Obama @ UChi

, Malcolm A. Kline, Leave a comment

In his last academic post the president was even more aloof than the average academic, according to one of his colleagues there.

Economist John R. Lott, Jr., remembers a Barack Obama at the University of Chicago who was nowhere near as open to new ideas as he now claims to be. Lott famously showed that gun-related crime rates are markedly reduced in regions that have less gun control.

“States with the largest increases in gun ownership also have the largest drops in violent crimes,” Lott stated in 1998. “Thirty-one states now have such laws—called ‘shall-issue” laws. “

“These laws allow adults the right to carry concealed handguns if they do not have a criminal record or a history of significant mental illness.”

“When I was first introduced to Obama, he said: ‘Oh, you’re the gun guy,’” Lott remembered in a passage which appears in Debacle, the book he recently co-authored with Grover Norquist. “I responded: ‘Yes, I guess so.’”

“‘I don’t believe that people should be able to own guns,’ Obama replied. I then suggested that it might be fun to have lunch and talk about that statement sometime. He simply grimaced and turned away, ending the conversation.
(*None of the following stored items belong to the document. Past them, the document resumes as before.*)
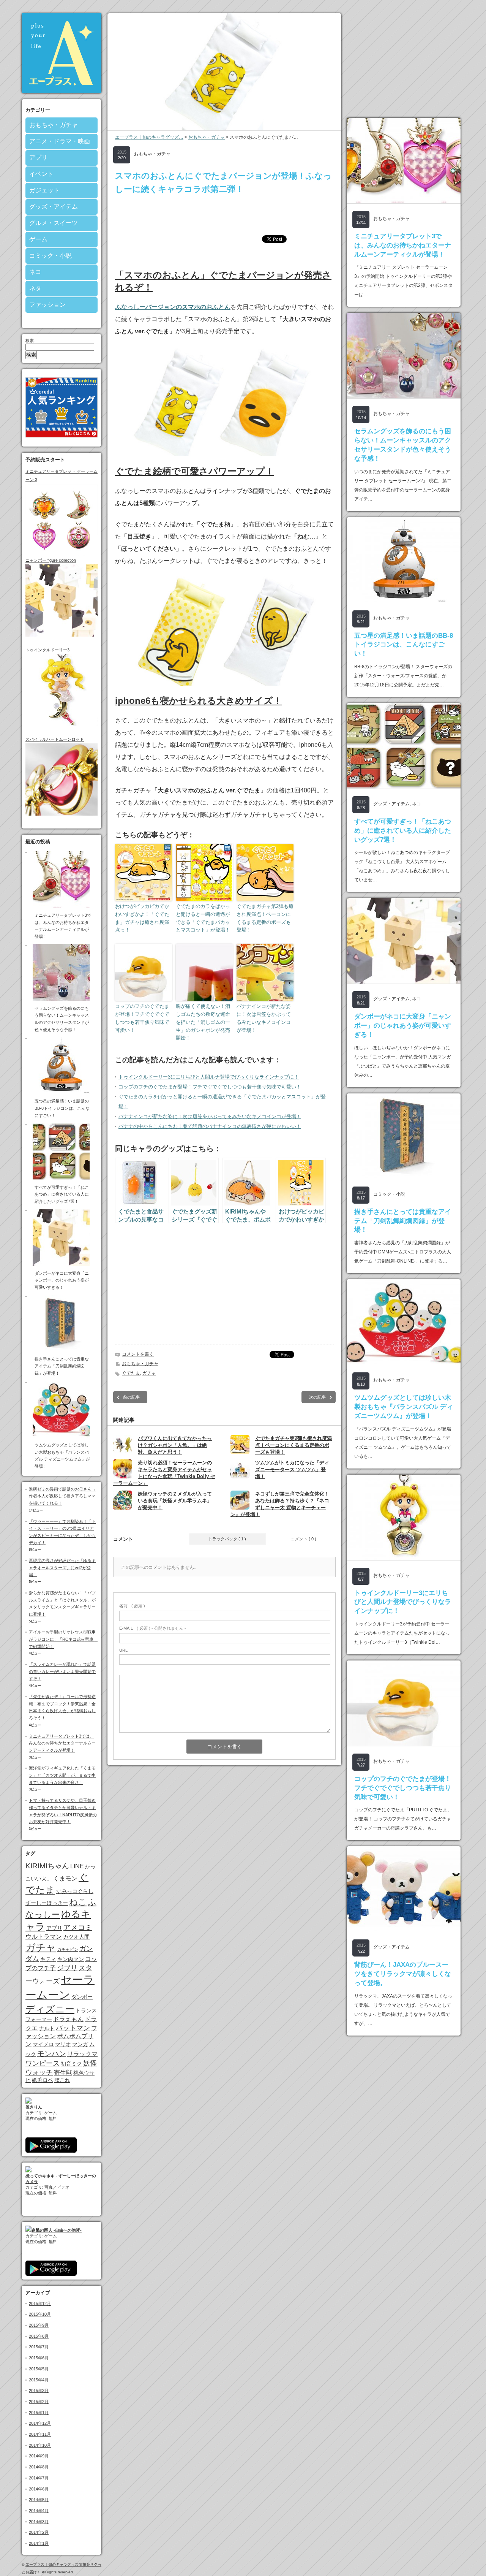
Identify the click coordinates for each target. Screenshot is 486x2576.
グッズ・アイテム (53, 206)
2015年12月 (40, 2303)
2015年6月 (39, 2358)
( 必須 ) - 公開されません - (152, 1628)
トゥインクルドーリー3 (47, 650)
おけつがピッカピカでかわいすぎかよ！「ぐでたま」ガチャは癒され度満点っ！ (142, 918)
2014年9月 (39, 2456)
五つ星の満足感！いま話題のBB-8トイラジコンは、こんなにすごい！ (403, 644)
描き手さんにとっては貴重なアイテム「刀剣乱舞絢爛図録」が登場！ (402, 1221)
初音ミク (71, 2064)
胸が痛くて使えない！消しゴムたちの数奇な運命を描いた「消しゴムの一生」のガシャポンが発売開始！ (203, 1022)
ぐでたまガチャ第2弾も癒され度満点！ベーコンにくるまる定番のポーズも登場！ (265, 918)
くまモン (65, 1878)
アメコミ (77, 1927)
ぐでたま (131, 1373)
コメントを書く (138, 1354)
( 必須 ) (132, 1605)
That was the way numerous interactions with Obama went.”

Both Lott and Obama were on the faculty at the University of Chicago at the time. “At the one faculty seminar that I saw Obama attend, he asked a question, but it didn’t appear that the speaker understood the point,” Lott recalls. “After the seminar, I went up to him telling him that I thought that he had an interesting point but that it might have been clearer if he phrased it differently.”
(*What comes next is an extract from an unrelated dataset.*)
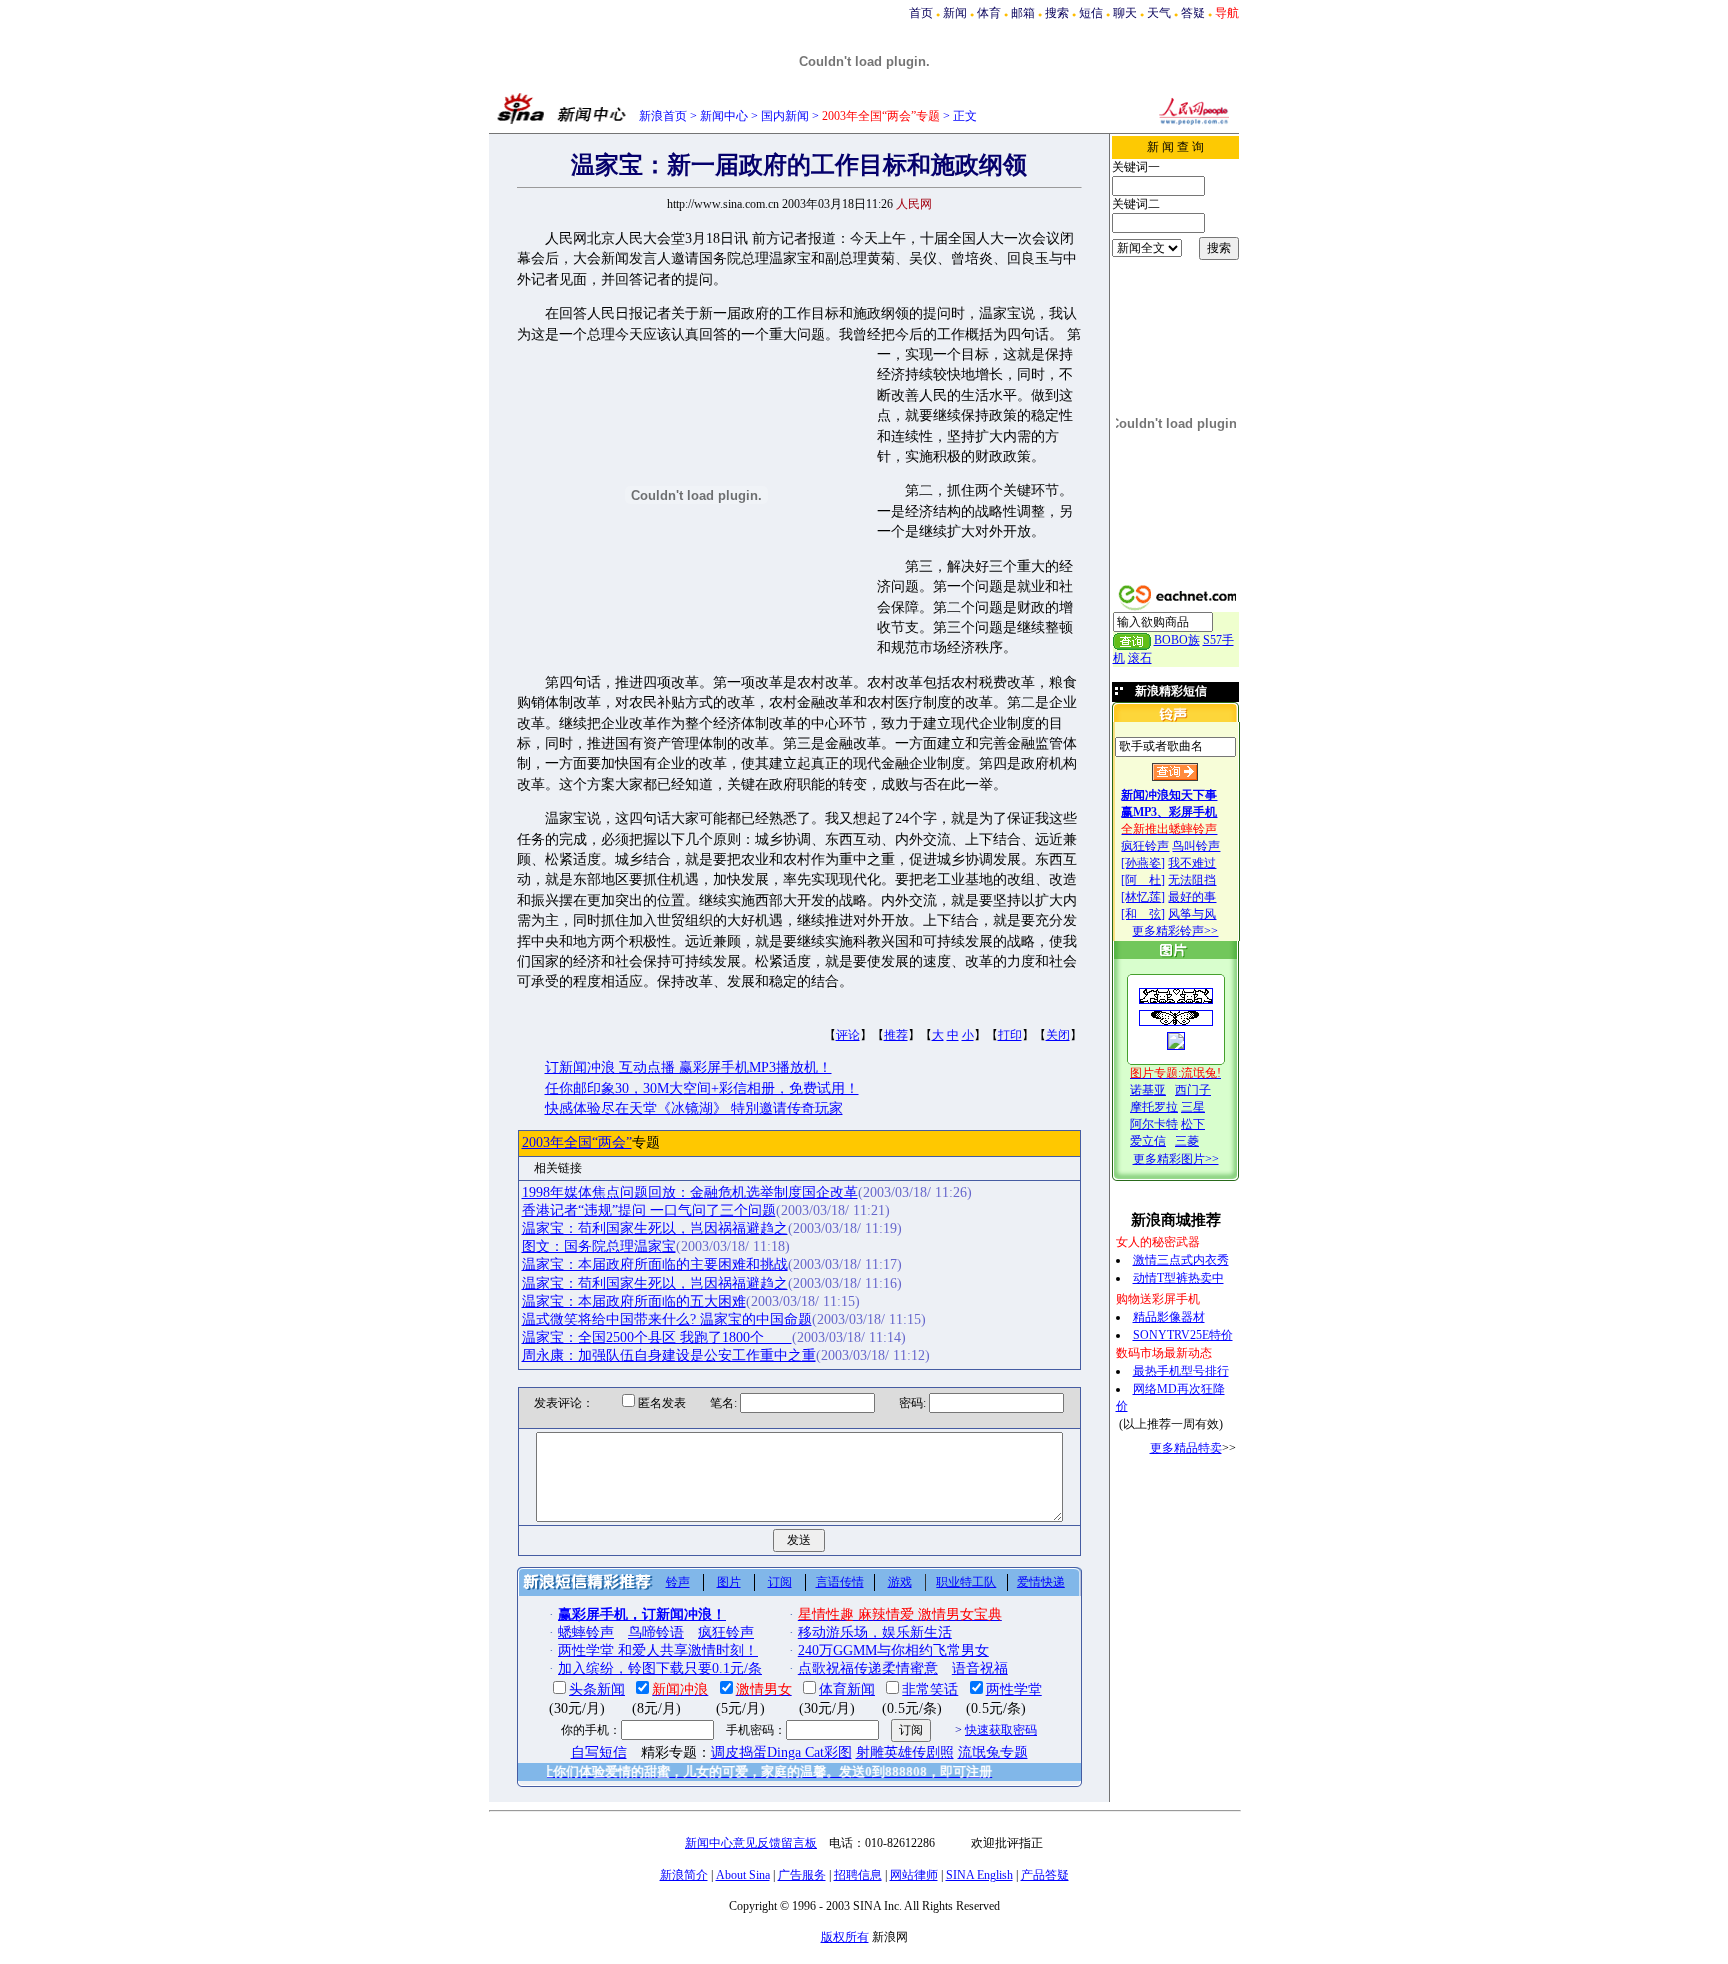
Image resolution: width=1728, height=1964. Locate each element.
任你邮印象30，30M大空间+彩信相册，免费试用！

“Obama’s response was simply to turn his back.”  Congressional operatives from both sides of the aisle might recognize this behavior pattern.

“It was very clear that Obama disagreed on the gun issue and acted as if he believed that people who he disagreed with were not just wrong, but evil,” Lott concluded. “Unlike other liberal academics who usually enjoyed discussing opposing ideas, Obama simply showed disdain.”  Arguably, he was in the vanguard of the new Left on campus. Students might recognize the politics of disdain from their own classes.

It should be noted that John Wilson of the American Association of University Professors (AAUP), who this correspondent had the pleasure of debating both at the AAUP and at an Accuracy in Academia author’s night this summer, remembers Obama the professor differently. “Professor Obama (whose class on “Race, Racism, and the Law” I took at the University of Chicago Law School) was a consummate listener, a professor unusually interested in hearing what his students thought, and encouraging them to develop their own point of view,” Wilson remembered on his academe blog.

We should also point out that, unless others come forward, Wilson’s is virtually the only student evaluation of the president that survives on the internet. Although The One was rated by students on RateMyProfessor. com, those ratings no longer appear there.

Malcolm A. Kline is the Executive Director of Accuracy in Academia.